Supplied passage:
· · · · ·

Category Archives for "Kanban For Lawyers"

Kanban is a method for managing work and workflows using visual systems alongside a regular cadence for communication and problem-solving.

Stemming from the Japanese work for “card” or “sign,” Kanban excels for legal teams because it gives visual form to otherwise hard-to-see elements of our knowledge work environment.

 

Introducing My First Online Course

I’m excited today to launch a new product line, Agile Attorney Learning, and the first product in that line, an online course titled Agile Productivity for Legal Professionals.

Here’s how it came to be:

I was at ABA Techshow a few weeks ago watching Jess Birken & Charity Anastasio deliver a talk about Kanban for Lawyers, which I think is great. My goal has always been to start a movement around Agile tools for legal professionals, so I love that others are spreading the gospel. Jordan Couch was in the room, who has also been teaching Kanban a fair bit lately. 

Here’s the thing: I know I taught Kanban to Jess and Jordan, and I’m pretty sure Jordan taught Charity (or maybe it was Greg McLawsen, I’m not sure).

So I was standing in the back with the amazing Aastha Madaan (also an agile attorney) and I jokingly whispered to her, “I should start a video library of other people teaching my stuff.” Her response surprised me: She jabbed her elbow into my ribs and said, loud enough for a few people to turn around, “You should start a video library of *you* teaching your stuff, you dope!”

· · · · ·

Data lines:

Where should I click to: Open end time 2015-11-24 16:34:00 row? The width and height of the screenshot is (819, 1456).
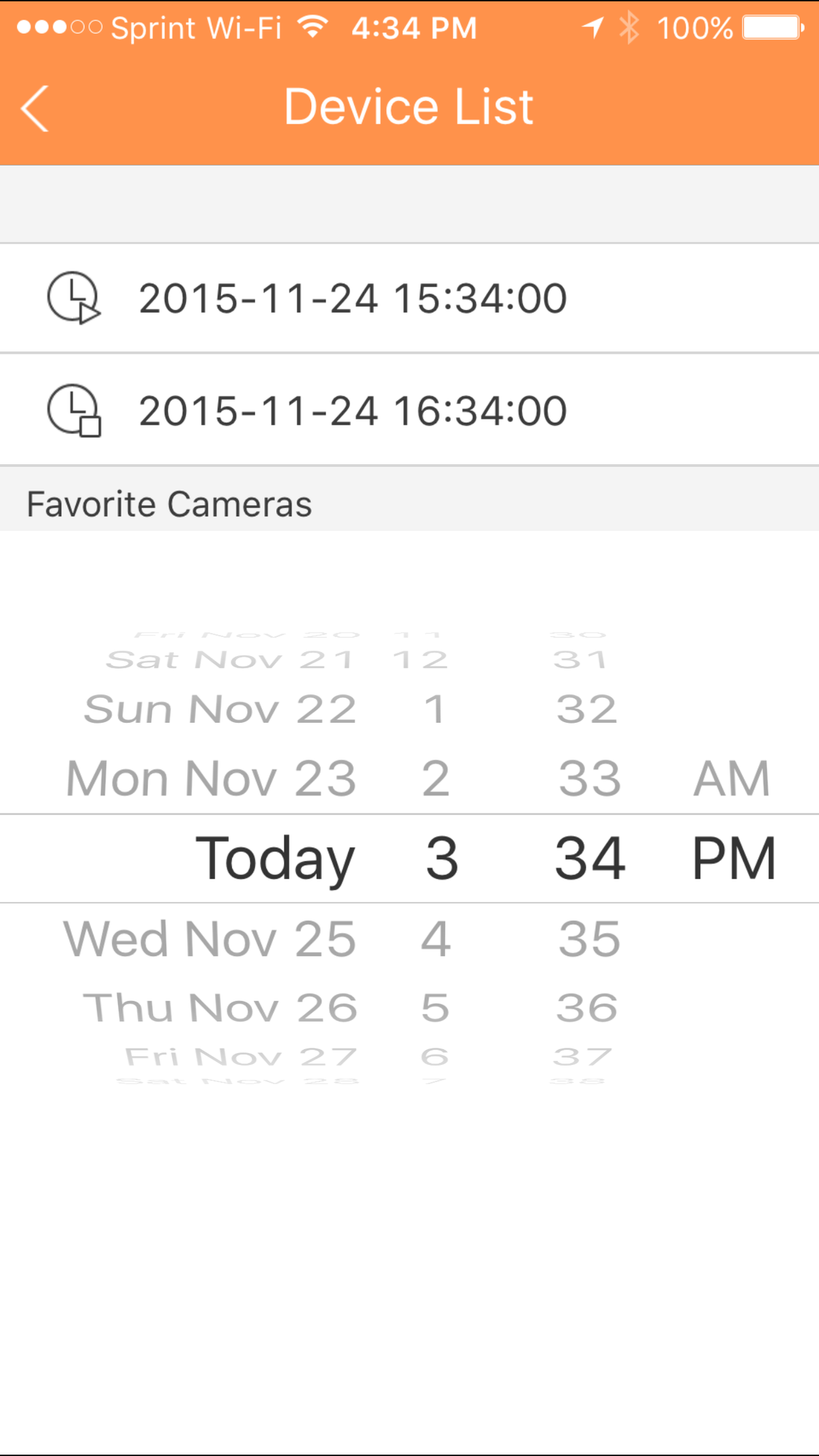click(352, 411)
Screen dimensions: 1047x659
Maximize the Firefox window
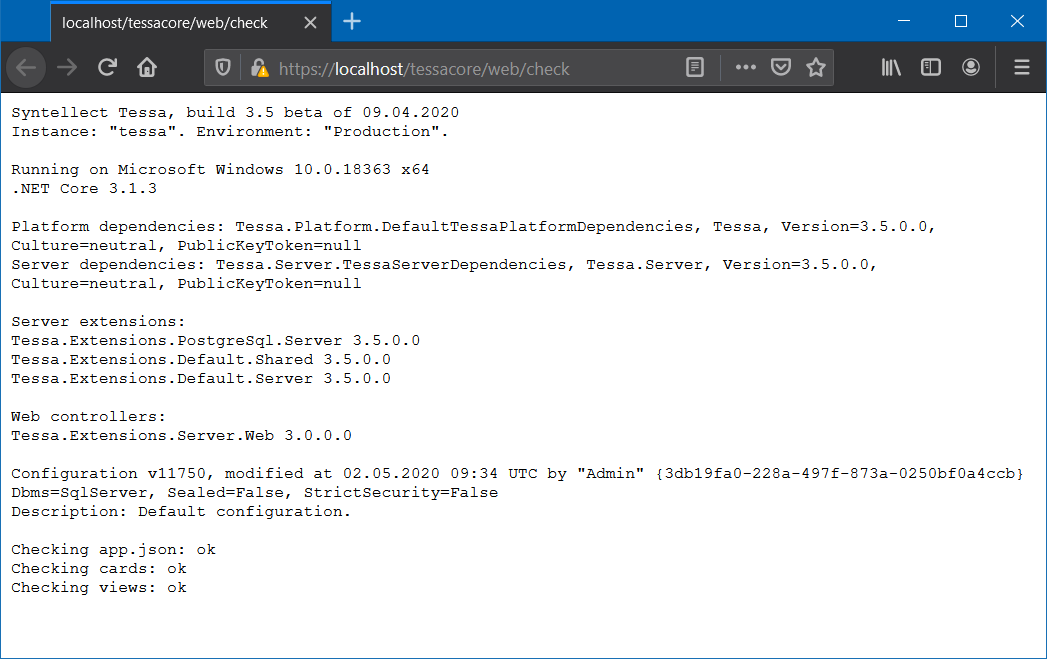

· · · · ·

Work to complete:
1/ Reproduce the Kanban for lawyers post between "Category Archives for" and "for Legal Professionals.", inclusive, swapping "Kanban" for "Scrum".
2/ Pick up the Kanban for lawyers post after its last sentence and keep writing.

Responses by task:
1/
Category Archives for "Scrum For Lawyers"

Scrum is a method for managing work and workflows using visual systems alongside a regular cadence for communication and problem-solving.

Stemming from the Japanese work for “card” or “sign,” Scrum excels for legal teams because it gives visual form to otherwise hard-to-see elements of our knowledge work environment.

 

Introducing My First Online Course

I’m excited today to launch a new product line, Agile Attorney Learning, and the first product in that line, an online course titled Agile Productivity for Legal Professionals.

2/
I knew immediately she was right. Or rather, I’ve known it for a while (in part because Jess and others have been telling me too). But, as can so easily happen, I’d been blocked on actually getting it out. I have a sticky note on the wall next to my desk that asks the question, “Are you procrastinating to avoid failure?” But even that reminder isn’t always enough.

Aastha’s elbow was my tipping point, however. So for the last couple of weeks I’ve been building lessons and testing content to get ready for this initial launch.

I call it a soft launch ’cause I’m actually building the course Lean Startup style (and eventually I’ll include a lesson about what that means). As of today I’ve generated enough lessons that I’m comfortable launching as a Minimum Viable Product, and I’ve priced the course accordingly. 

Anyone who enrolls now will get locked in at that price—no additional charges no matter how many lessons I add. As I add content, however, I’ll also ratchet up the price bit by bit to reflect the value of the total content in the course.

But I also want to include a special deal for those of you who have been listening and supporting and working with me this whole time, which is why I set up a special coupon where the first 30 people who enroll in the course get it for free forever! In exchange, I hope you’ll engage with the lessons and give me your feedback so that I can continue to deliver valuable content and improve upon what’s already there.

Once those 30 slots are gone (and a bunch of them got claimed from a single tweet I sent earlier today), I’m offering the next 30 slots at a discounted rate, so if that first link stops working you can click this one for the early adopter rate. After that, I’m going to let the course stand on its own for a while to make sure I’ve got the value premise right.

(Crazy as it sounds, one amazing person has told me that they want to pay the full price in order to support my work. If you’re one of those people, you go to the regular course page. Megan Zavieh I’m looking at you ?.)

Special thank yous to Aastha, Jess, Jordan, Greg, & Charity for spreading the word about Agile methods for lawyers. And also to Ernie Svenson for his advice and encouragement, and to Sam Glover, Matt Homann, Aaron Street, and the entire class of the Lawyerist TBD2 (now LabCon) conference for continuing to encourage me to draw the owl!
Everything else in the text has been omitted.